At the same time the growth of index-based products led to the easy availability of ETFs that take leveraged bets on specific sectors, often for little to no trading commission costs, Rosenbluth said, such as Direxion’s new leveraged communications services ETFs.
Such products allow short-term bets that are inimical to Bogle’s buy-and-hold philosophy.
“We now have strategies that are the opposite of buy and hold and we have fee structures that encourage much more tactical trading than he had hoped would happen,” Rosenbluth said.

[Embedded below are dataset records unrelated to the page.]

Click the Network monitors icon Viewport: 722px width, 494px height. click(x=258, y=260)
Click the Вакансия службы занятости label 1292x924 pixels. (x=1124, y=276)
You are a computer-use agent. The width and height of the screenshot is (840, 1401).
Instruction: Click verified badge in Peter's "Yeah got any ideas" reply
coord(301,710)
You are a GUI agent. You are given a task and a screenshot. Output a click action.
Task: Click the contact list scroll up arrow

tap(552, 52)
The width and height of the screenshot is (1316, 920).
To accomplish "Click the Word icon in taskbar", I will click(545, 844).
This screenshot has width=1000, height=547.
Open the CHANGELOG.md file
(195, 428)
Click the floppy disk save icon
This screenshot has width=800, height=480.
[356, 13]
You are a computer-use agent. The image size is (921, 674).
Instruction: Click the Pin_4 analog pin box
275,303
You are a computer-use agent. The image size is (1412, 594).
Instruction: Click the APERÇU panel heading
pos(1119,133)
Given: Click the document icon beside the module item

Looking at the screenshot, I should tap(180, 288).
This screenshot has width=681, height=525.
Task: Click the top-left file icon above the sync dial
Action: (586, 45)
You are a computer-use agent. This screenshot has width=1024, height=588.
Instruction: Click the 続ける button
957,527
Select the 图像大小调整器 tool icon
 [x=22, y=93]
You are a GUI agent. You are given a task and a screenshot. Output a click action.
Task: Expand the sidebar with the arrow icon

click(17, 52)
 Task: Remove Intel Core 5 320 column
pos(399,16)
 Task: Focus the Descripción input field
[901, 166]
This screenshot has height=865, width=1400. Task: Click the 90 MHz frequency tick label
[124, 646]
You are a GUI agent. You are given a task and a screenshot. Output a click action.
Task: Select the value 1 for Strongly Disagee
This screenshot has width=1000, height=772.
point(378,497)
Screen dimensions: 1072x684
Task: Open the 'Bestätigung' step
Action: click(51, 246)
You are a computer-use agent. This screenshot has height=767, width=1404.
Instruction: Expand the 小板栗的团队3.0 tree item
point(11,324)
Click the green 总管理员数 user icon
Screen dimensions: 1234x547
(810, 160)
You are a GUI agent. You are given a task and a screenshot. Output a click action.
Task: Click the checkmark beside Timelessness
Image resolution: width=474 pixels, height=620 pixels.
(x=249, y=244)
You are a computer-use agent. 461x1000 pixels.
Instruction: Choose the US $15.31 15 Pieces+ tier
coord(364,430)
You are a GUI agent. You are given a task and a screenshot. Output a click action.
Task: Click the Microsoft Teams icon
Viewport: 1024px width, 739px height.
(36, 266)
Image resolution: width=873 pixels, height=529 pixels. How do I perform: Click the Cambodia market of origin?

Another challenge facing index funds is how they will fare in volatile markets. In theory such conditions should favor active traders who can hop into undervalued companies and sectors. For instance, as markets sank in 2018, the total return of Fidelity’s famed Contrafund beat the S&P 500 index by 2.26 percentage points, a representative performance among large growth funds. Still, the passive side is holding up: In the month of December passive funds received net deposits of about $60 billion, while investors pulled a record $143 billion from actively managed funds, according to Morningstar.
For all of 2018 Vanguard led the industry with $161 billion in net deposits, followed by $136 billion to BlackRock Inc’s iShares line.
Together the five largest Vanguard funds saved investors at least $5 billion in fees in 2018, compared with what they would have paid to keep the same assets in the largest active funds, estimated industry consultant Neil Bathon.
Even after Bogle left Vanguard’s board of directors in 1999 he remained a tireless advocate for index funds. “It is quite rare to find people whose principles and conviction are as closely aligned in their personal and professional lives as they were with Mr. Bogle,” Bathon said.
The rapid growth of index investing has also given rise to concerns they could reduce the incentives for competition at the companies they own, or weaken proxy voting pressure on corporate directors.
In a recent paper, professors Lucian Bebchuk of Harvard Law School and Scott Hirst of Boston University Law School argued index fund managers have strong incentives to “defer excessively to the preferences and positions of corporate managers,” in return for benefits like managing corporate pension money.
Even Bogle himself had become critical of the power of the behemoth he created. In a November opinion piece in The Wall Street Journal, Bogle warned the continued growth of Vanguard, BlackRock and State Street would become problematic.
Soon the three firms could own 30 percent or more of the U.S. stock market. “I do not believe that such concentration would serve the national interest,” Bogle wrote, noting how such a move would concentrate voting power with just a small number of executives.
Jeff Ptak, Morningstar’s head of global manager research, said Vanguard hardly represents a risk to market stability at its current size, but credited Bogle with raising “constructive concerns” about the growing influence of passive funds.
The biggest risk posed by Bogle’s approach to investing, said another Morningstar analyst, Alec Lucas, “is to the profit margins of the average active manager who underperforms after fees.”